__Assignment__: Starting with the line that contains "Where should I click to: Select" and ending with the last line of the entries, repeat exactly those lines and nothing else, pictures excluded.

__Provided entries__:
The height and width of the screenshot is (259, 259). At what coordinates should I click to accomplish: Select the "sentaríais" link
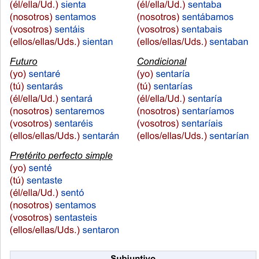(x=202, y=124)
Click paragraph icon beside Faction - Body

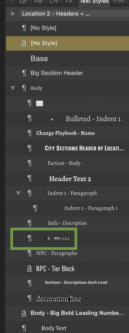tap(30, 163)
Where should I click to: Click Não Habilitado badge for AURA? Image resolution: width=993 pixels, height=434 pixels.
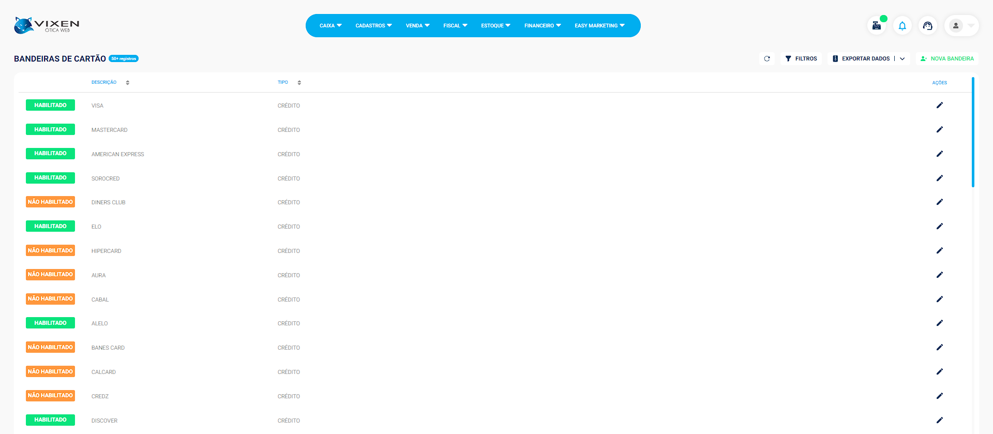50,275
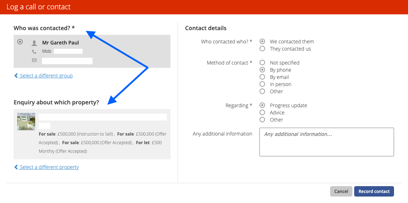Click the phone icon next to Mob
This screenshot has height=203, width=408.
click(34, 52)
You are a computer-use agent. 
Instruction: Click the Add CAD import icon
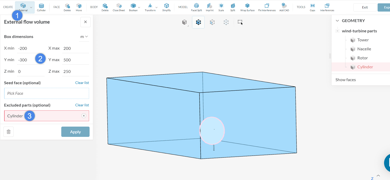[x=284, y=7]
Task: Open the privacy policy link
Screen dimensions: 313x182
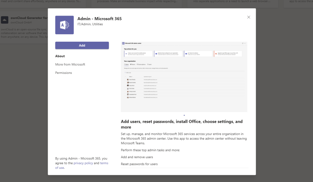Action: (x=83, y=163)

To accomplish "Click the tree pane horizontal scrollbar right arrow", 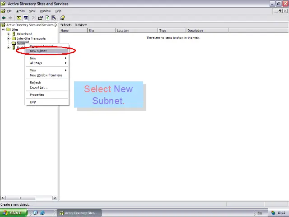I will point(55,198).
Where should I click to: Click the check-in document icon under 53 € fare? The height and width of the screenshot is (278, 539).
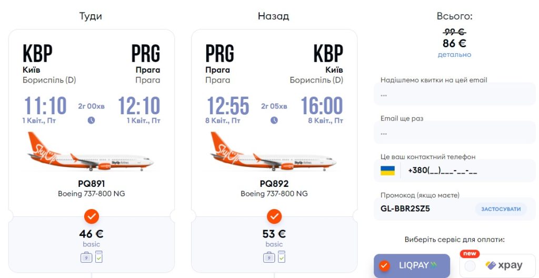pos(281,256)
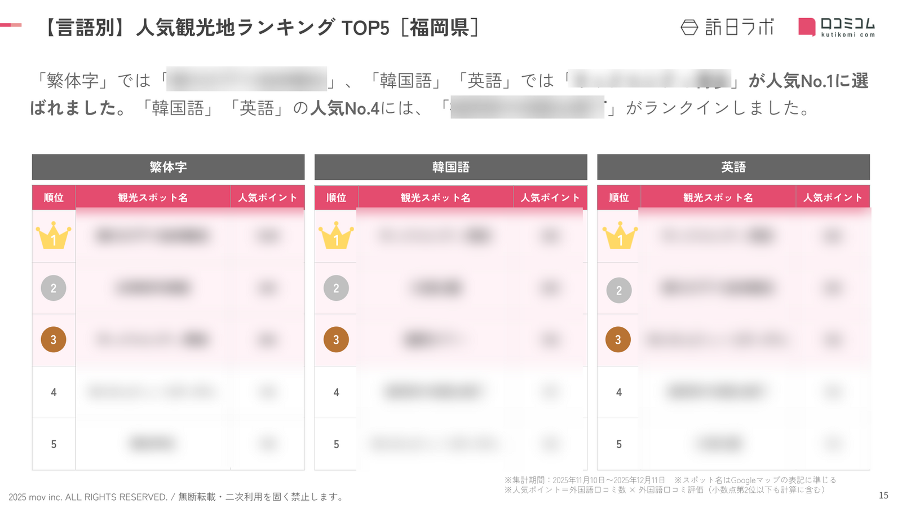This screenshot has width=902, height=508.
Task: Select the rank 1 crown in 韓国語 table
Action: tap(336, 236)
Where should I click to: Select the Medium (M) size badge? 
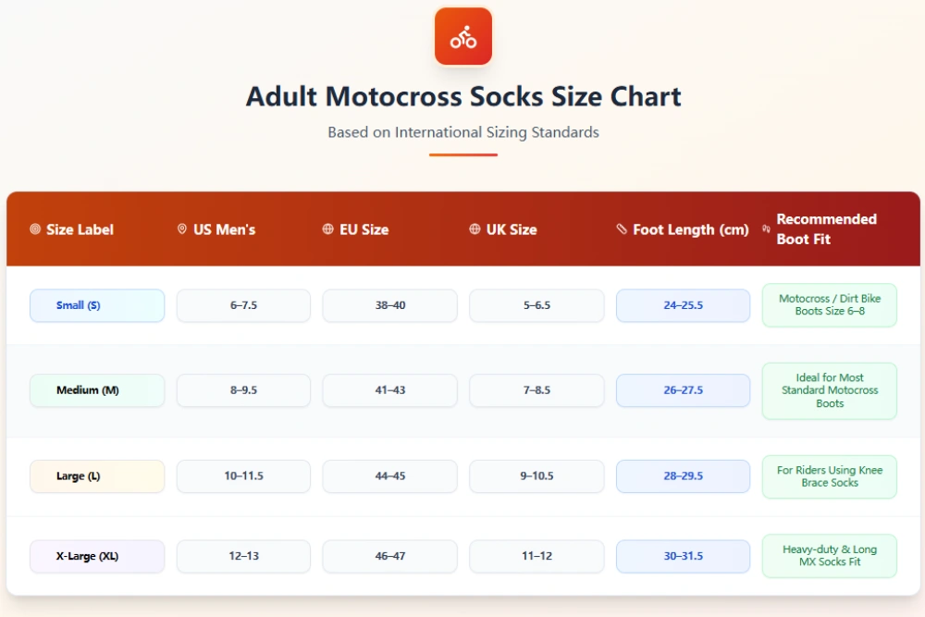pyautogui.click(x=97, y=390)
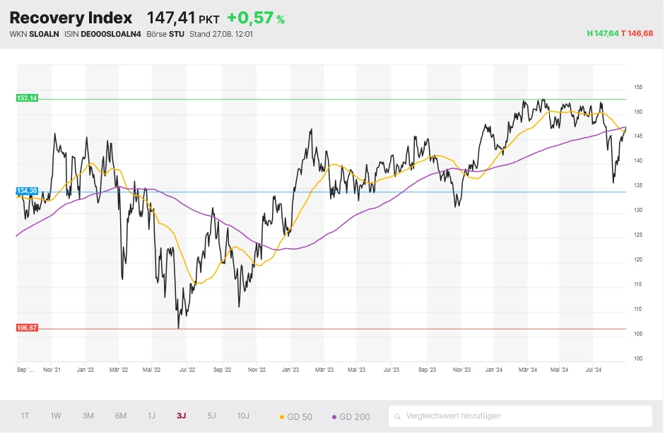
Task: Switch to the 1T intraday timeframe
Action: pyautogui.click(x=23, y=416)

__Solution for this task__:
Where should I click to: Select the Medium (M) size badge? 
pyautogui.click(x=97, y=390)
Task: Switch to the 1T intraday timeframe
Action: pyautogui.click(x=23, y=416)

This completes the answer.